BRIEF:
From the entries provided below, copy each line that contains the word "agent".

____ INFORMATION SHOWN

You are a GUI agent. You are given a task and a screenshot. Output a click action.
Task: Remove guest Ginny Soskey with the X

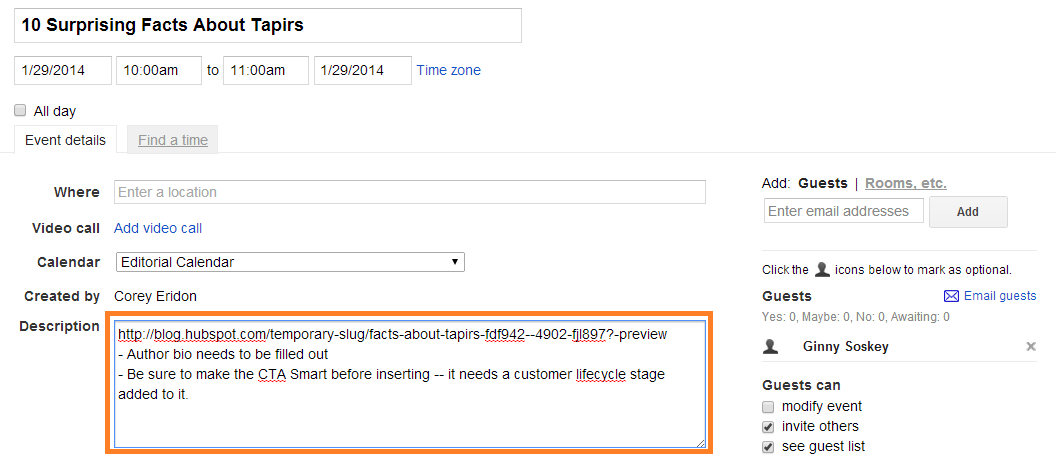pos(1031,346)
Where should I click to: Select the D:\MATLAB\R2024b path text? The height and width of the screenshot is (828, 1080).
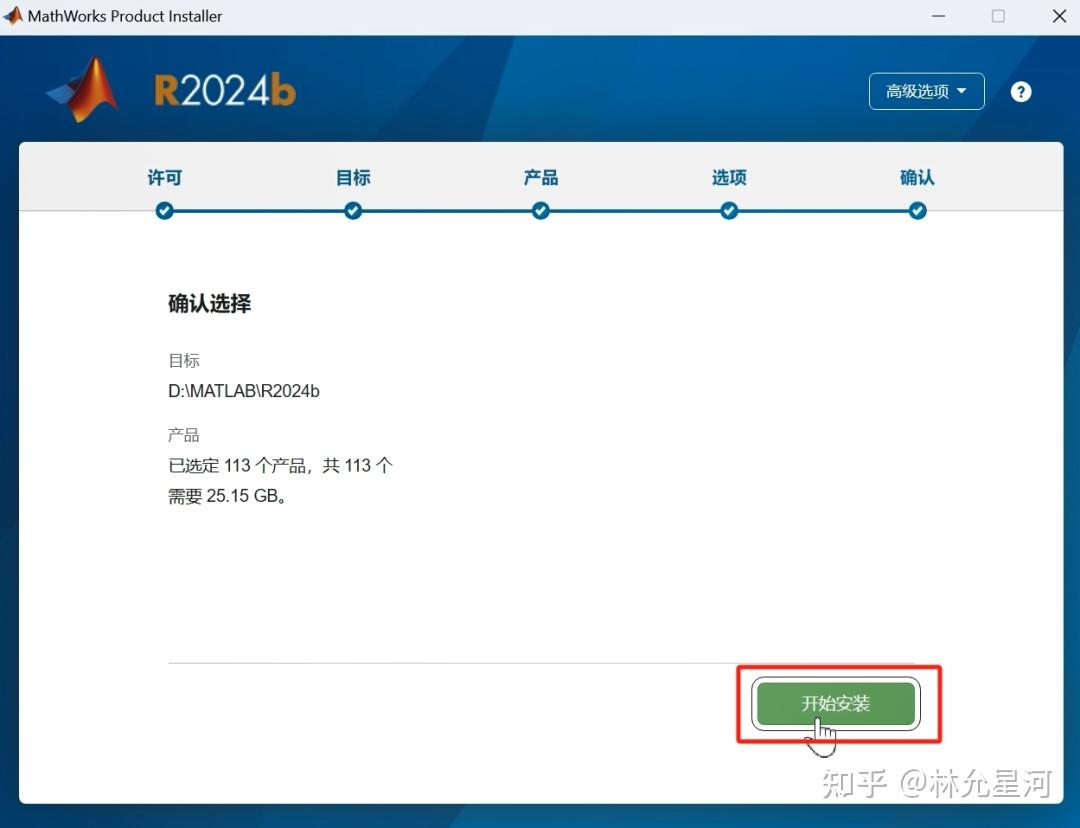[244, 391]
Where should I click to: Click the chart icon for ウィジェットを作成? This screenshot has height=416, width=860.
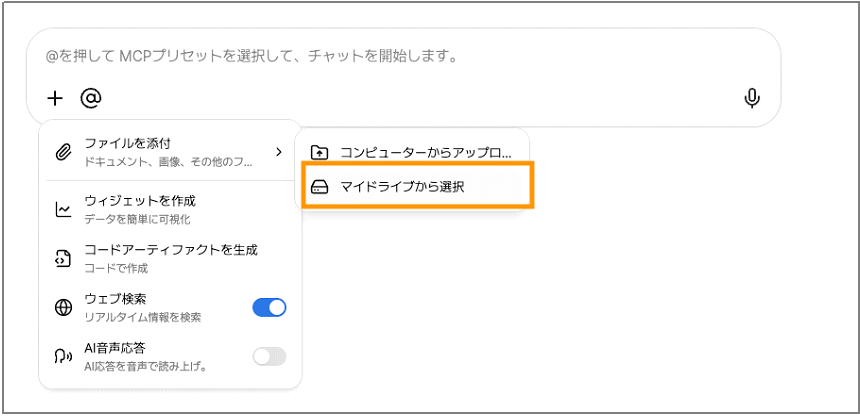click(63, 209)
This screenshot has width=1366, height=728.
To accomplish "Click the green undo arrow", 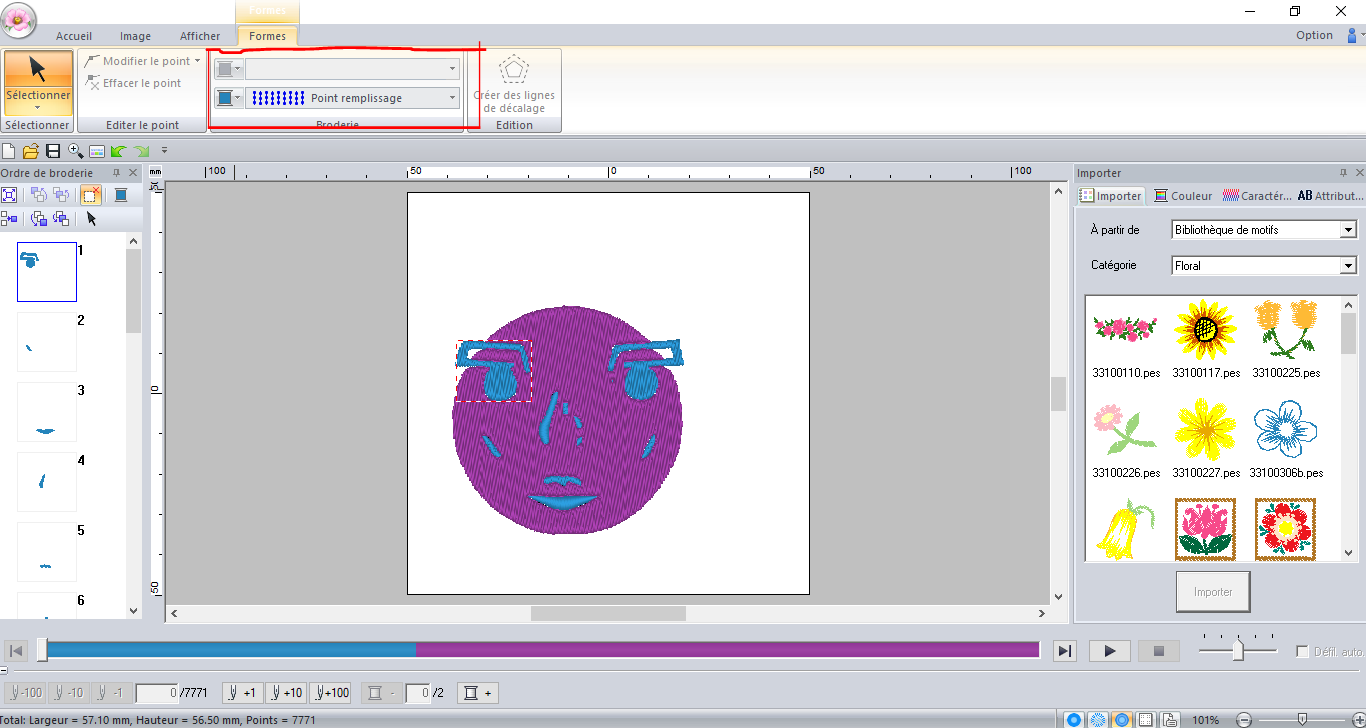I will tap(119, 151).
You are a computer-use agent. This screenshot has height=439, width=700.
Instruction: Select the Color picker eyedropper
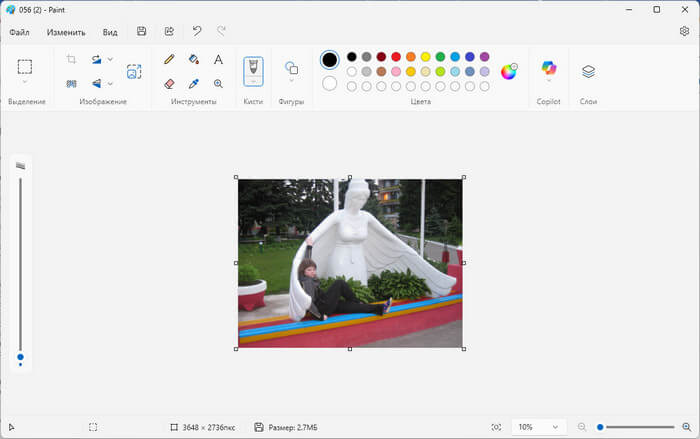194,84
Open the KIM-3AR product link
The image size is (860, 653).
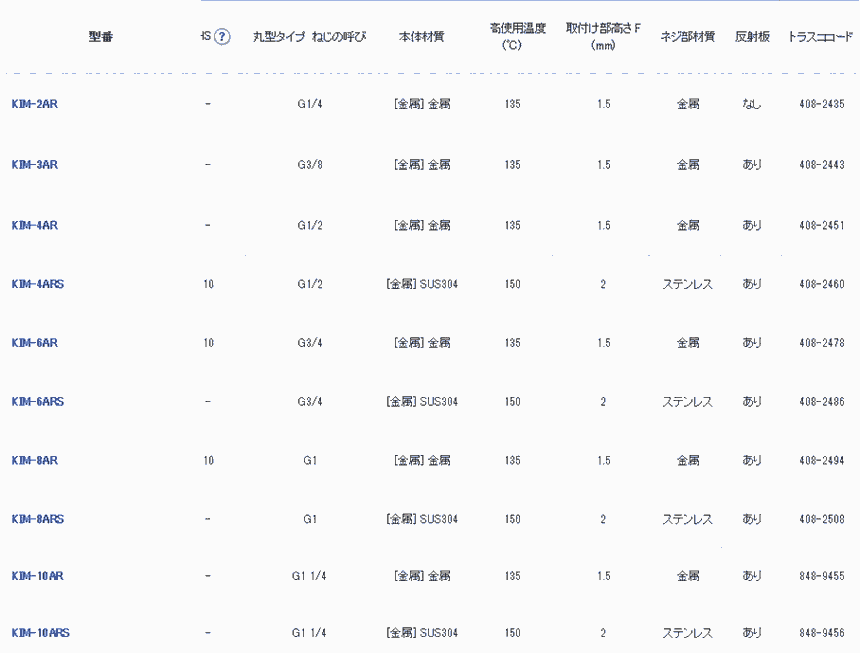point(34,165)
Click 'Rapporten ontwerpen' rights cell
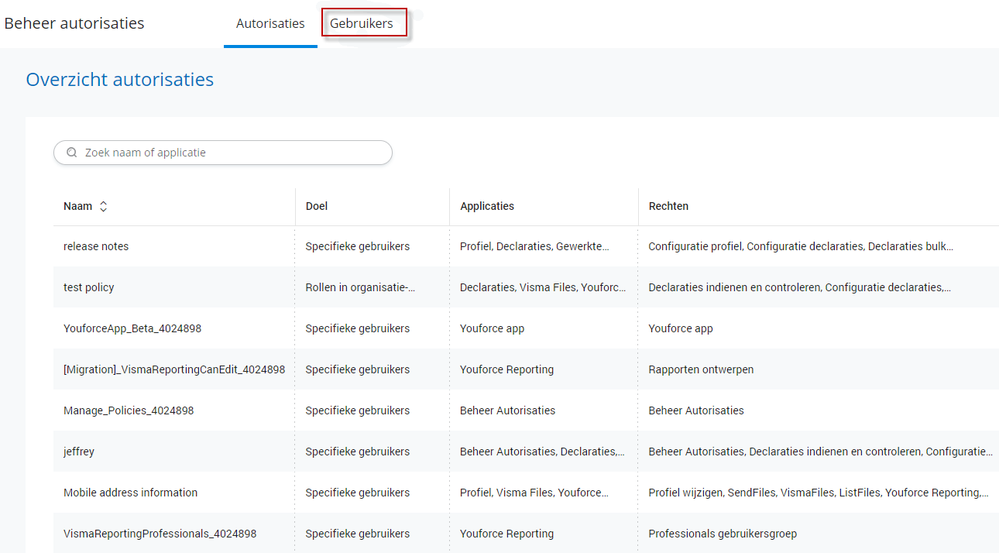This screenshot has height=553, width=999. click(701, 369)
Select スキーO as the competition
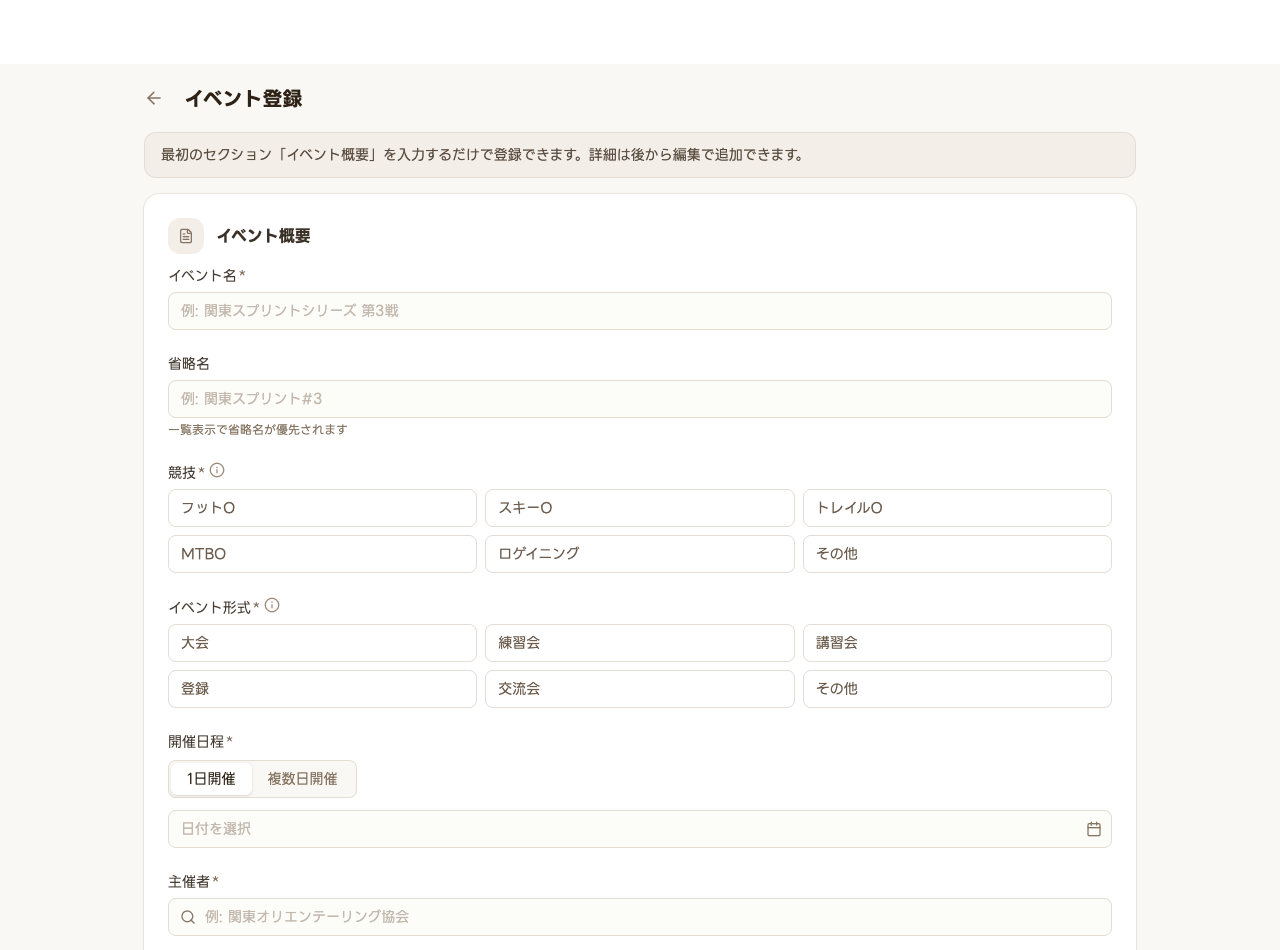Screen dimensions: 1280x950 pos(640,508)
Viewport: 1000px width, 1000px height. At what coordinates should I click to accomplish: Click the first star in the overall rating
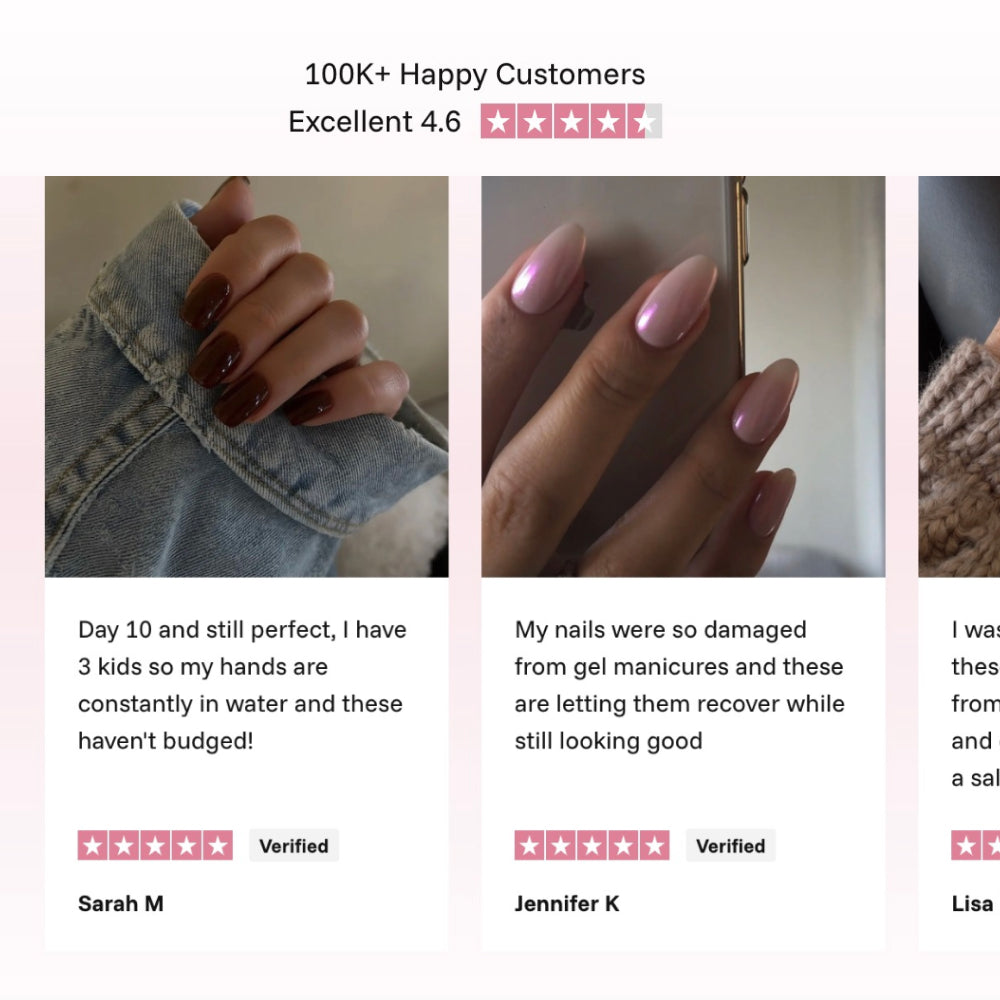pos(498,122)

________

TASK ANSWER:
You are a GUI agent. You are given a task and a screenshot. Output a click action.
You are a computer-use agent. This screenshot has height=439, width=700.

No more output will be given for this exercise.